**EXERCISE**. Reproduce the material from the line containing "You are a GUI" through the end, both ends included. Leave out the pictures.
(LISTED RECORDS begins)
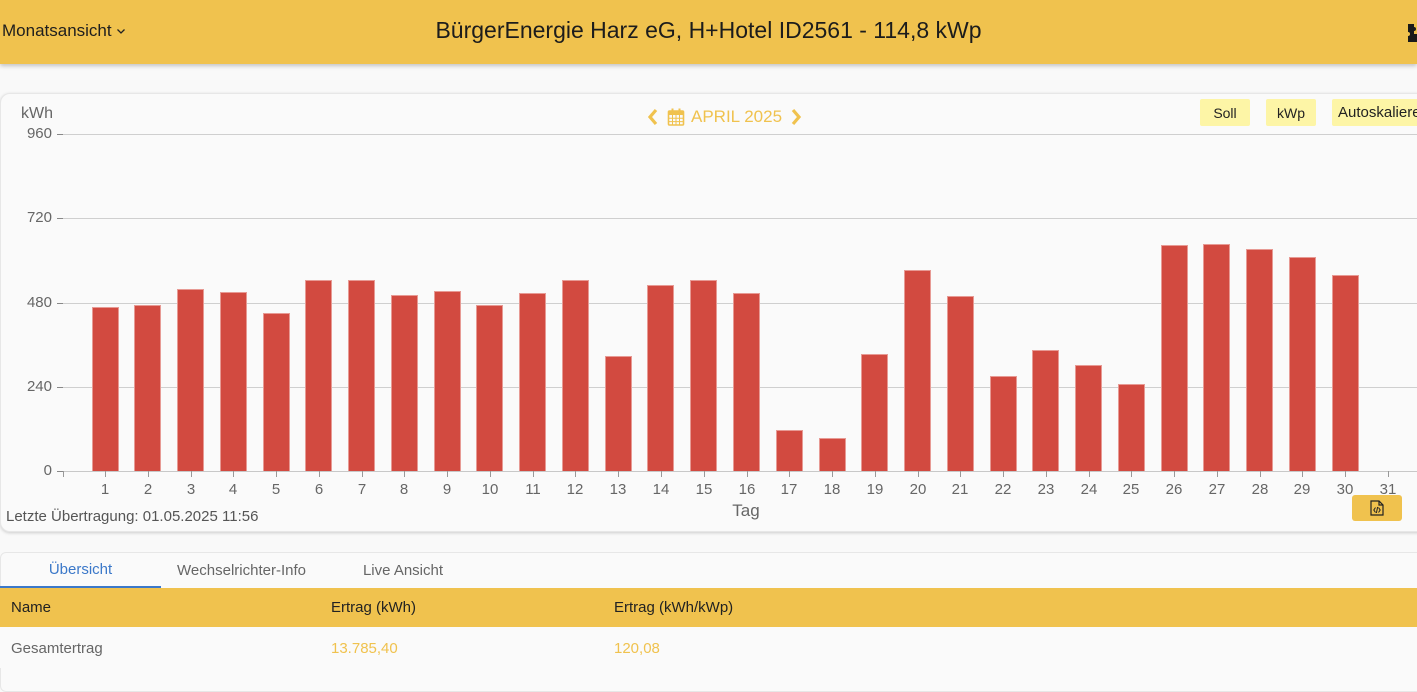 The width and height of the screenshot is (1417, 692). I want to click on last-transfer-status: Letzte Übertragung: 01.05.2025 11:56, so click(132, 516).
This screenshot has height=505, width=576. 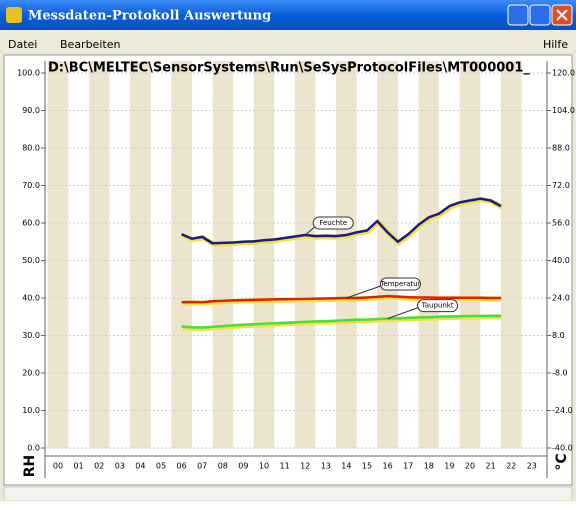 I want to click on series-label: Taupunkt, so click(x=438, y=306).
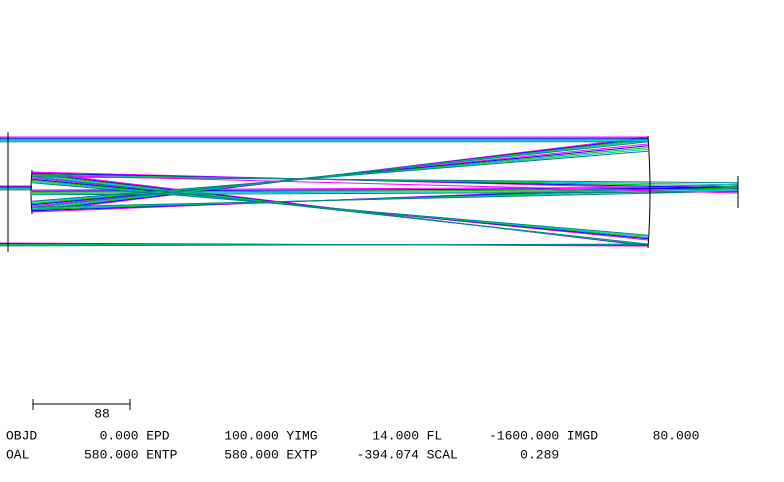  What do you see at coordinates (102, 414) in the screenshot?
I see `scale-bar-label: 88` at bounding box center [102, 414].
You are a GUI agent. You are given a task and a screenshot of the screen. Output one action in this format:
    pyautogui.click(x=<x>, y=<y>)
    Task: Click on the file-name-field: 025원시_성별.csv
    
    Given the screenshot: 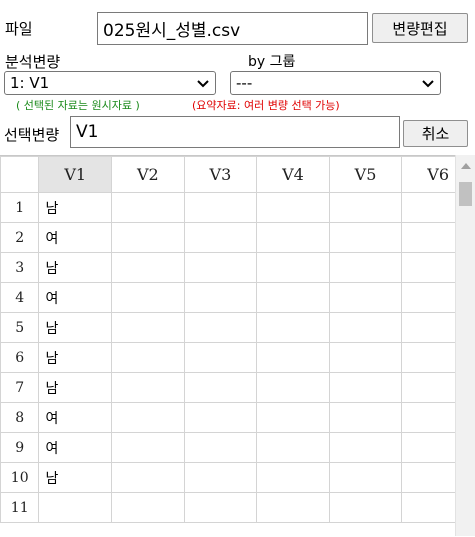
(LISTED RECORDS ends)
**RESPONSE TO THIS EXERCISE**.
You are a GUI agent. You are given a task and a screenshot of the screen. Output one action in this format:
    pyautogui.click(x=<x>, y=<y>)
    Task: Click on the file-name-field: 025원시_성별.csv
    
    Given the screenshot: 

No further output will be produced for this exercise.